Bom que o vereador londrinense Leonilso Jaqueta (PMDB) nunca tenha roubado, como ele próprio afirmou publicamente, anteontem, ao rebater a opinião de um cidadão, publicada neste jornal e que fez críticas aos vereadores. Mas soou hilariante seu desejo inicial de processá-lo pelo fato de ter manifestado sua opinião em enquete da Folha acerca dos vereadores. O cidadão é o segurança Genival dos Santos Barros, ouvido nas ruas entre outros tantos sobre a campanha cívica e moralizadora que ora se realiza em todo o Brasil para redução do número de cadeiras nas Câmaras Municipais e assim reduzir gastos.
Ele disse que acha correta a diminuição do número de vereadores, porque acrescentou há muito roubo na política e seria melhor investir o dinheiro em coisas mais necessárias, como a saúde por exemplo. De resto, isto é o que pensam todas as pessoas, e insurgir-se contra isso seria como pretender frear as marés ou fechar a garganta dos vulcões. Os clamores populares são como os ventos, às vezes convertendo-se em tempestades. Não se deve brincar com eles e nem molestar-se porque eles sopram.

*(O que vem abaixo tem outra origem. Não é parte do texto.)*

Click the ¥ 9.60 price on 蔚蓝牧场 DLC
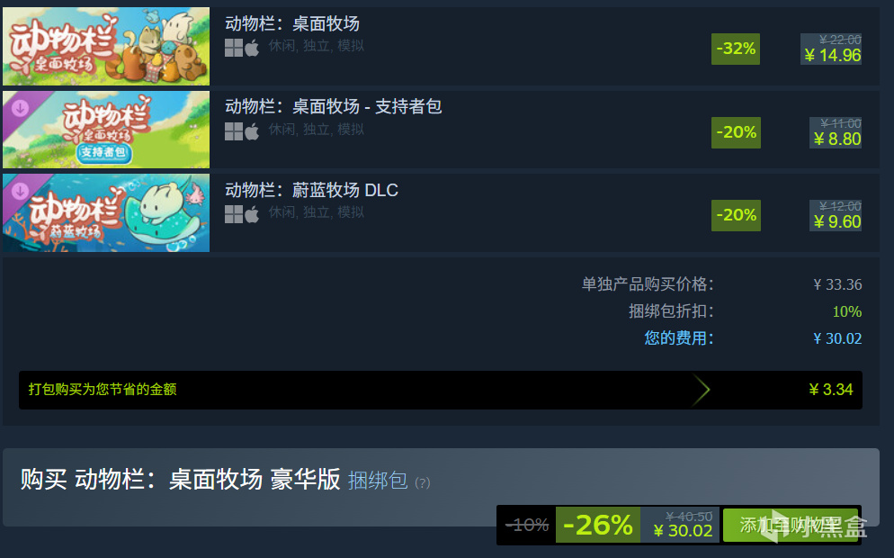 coord(837,222)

Fossem os políticos processar todos os que os criticam e os acusam, as prateleiras da Justiça teriam uma montanha de 170 milhões de processos, um para cada brasileiro na verdade um pouco menos, porque as criancinhas ainda não sabem e, por isso, não manifestam sua opinião. A posição desse cidadão é a mesma de todo o povo, e processá-lo seria como processar a opinião pública, e, em caso de condenação e sentença de prisão, todo o território nacional se converteria numa grande cadeia e só ficariam de fora os políticos.

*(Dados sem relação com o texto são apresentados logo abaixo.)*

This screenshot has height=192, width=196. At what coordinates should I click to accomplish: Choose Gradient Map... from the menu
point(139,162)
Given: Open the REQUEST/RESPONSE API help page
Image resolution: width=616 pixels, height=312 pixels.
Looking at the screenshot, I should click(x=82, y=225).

Tem razão o vereador ao declarar que é preciso preservar a imagem da Câmara. E não apenas a de Londrina, mas de todos os municípios brasileiros, assim como as Assembléias Legislativas de todo o Brasil e o Congresso Nacional. E por extensão aproveitando-se a corrente preservar a imagem dos governantes em geral. Mas o cuidado por essa preservação deve começar dentro das próprias Casas legislativas e dos gabinetes governamentais. Não é censurando e processando os cidadãos que tal ocorrerá.
Vaga-se pelo reino da fantasia ao gastar tempo com questão tão irrelevante, e ademais ações como essa, se levadas adiante, só farão sobrecarregar a Justiça, como se os juízes nada mais tivessem a fazer do que julgar um cidadão do povo que cometeu o grave ''delito'' de generalizar sobre o que acha dos políticos. Se o vereador Jaqueta se mantém íntegro, não tem por que melindrar-se, eis que pessoalmente não foi citado pelo cidadão, porém, melhor do que pensar em processar as vozes populares, será os homens públicos repensarem-se e reexaminarem-se, e assim iriam saber por que a opinião pública é tão crítica com eles.